In a presentation slide, Intel claims that Epyc processors (which are based on the same Zen architecture as Ryzen, but go up to a mighty 32-cores) are ‘glued-together’ and a ‘repurposed desktop product for server’.
Basically, Intel is saying this is a cobbled together product, along with the glue comment, references the fact that AMD’s chips aren’t a single die, rather they are comprised of four dies put together.
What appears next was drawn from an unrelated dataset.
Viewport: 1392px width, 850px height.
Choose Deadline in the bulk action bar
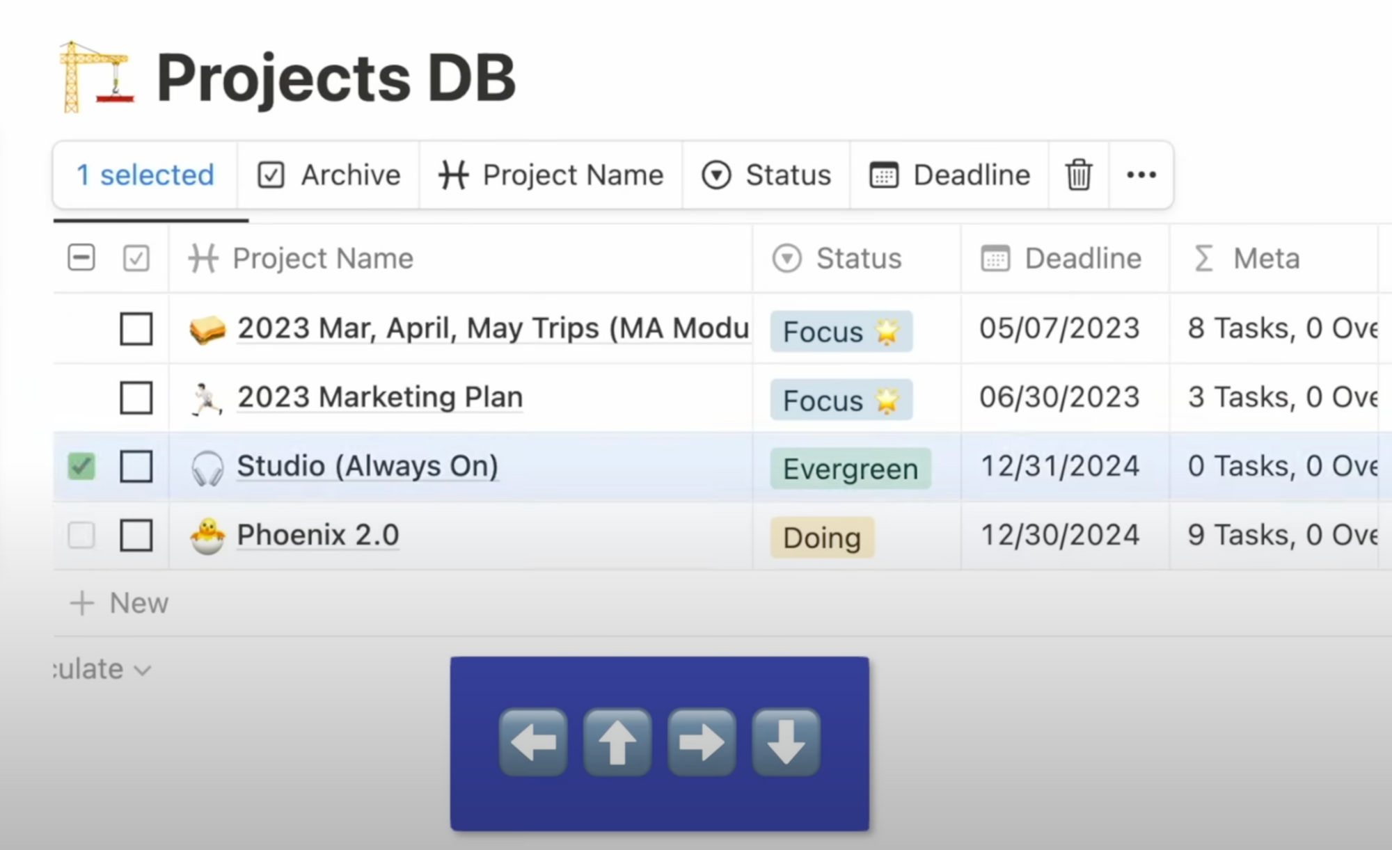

However, this isn’t a bad design, as Tech PowerUp, observes.
Indeed, the tech site argues that Zen cores were built from the ground-up for modularity and scalability, and to craftily maximise yields for AMD – with the Epyc chips also delivering impressive results on the power/performance front.
Intel’s slide, however, engages in other seemingly low blows, accusing AMD’s processors of having ‘inconsistent performance’ due to this ‘glued-together’ nature, and further accuses its rival of lacking in terms of its supporting ecosystem.
The problem is that making criticisms like these, with broad brush strokes such as vague accusations of inconsistency – as opposed to detailed comparisons or benchmark breakdowns – doesn’t really present Intel in a good light.
Particularly when in another slide, Intel further has a pop at Epyc CPUs by bringing up Ryzen’s initial problems with optimisation for games, and notes that buyers should expect similar software optimisations to be required for the server chips.
Which simply doesn’t follow. Exactly what does tweaking Ryzen for performance with specific games (perhaps at certain resolutions) have to do with what enterprise customers can expect from Epyc? Again, it just looks like a broad smear tactic. ‘This happened here, so it’s bound to happen again somehow…’
And this sort of marketing simply makes Intel look worried about the turf it might lose to AMD with these new Zen chips. After all, it appears that Ryzen is already making some considerable inroads into Intel territory with desktop PCs – albeit in terms of enthusiast rigs as these figures indicated earlier this month.
Intel may just have shot itself in the foot here – with a glue gun, if we can indulge in a bit of poetic licence, leaving the firm in a somewhat sticky situation regarding the tone of its marketing. It’ll certainly be interesting to see if AMD has any response.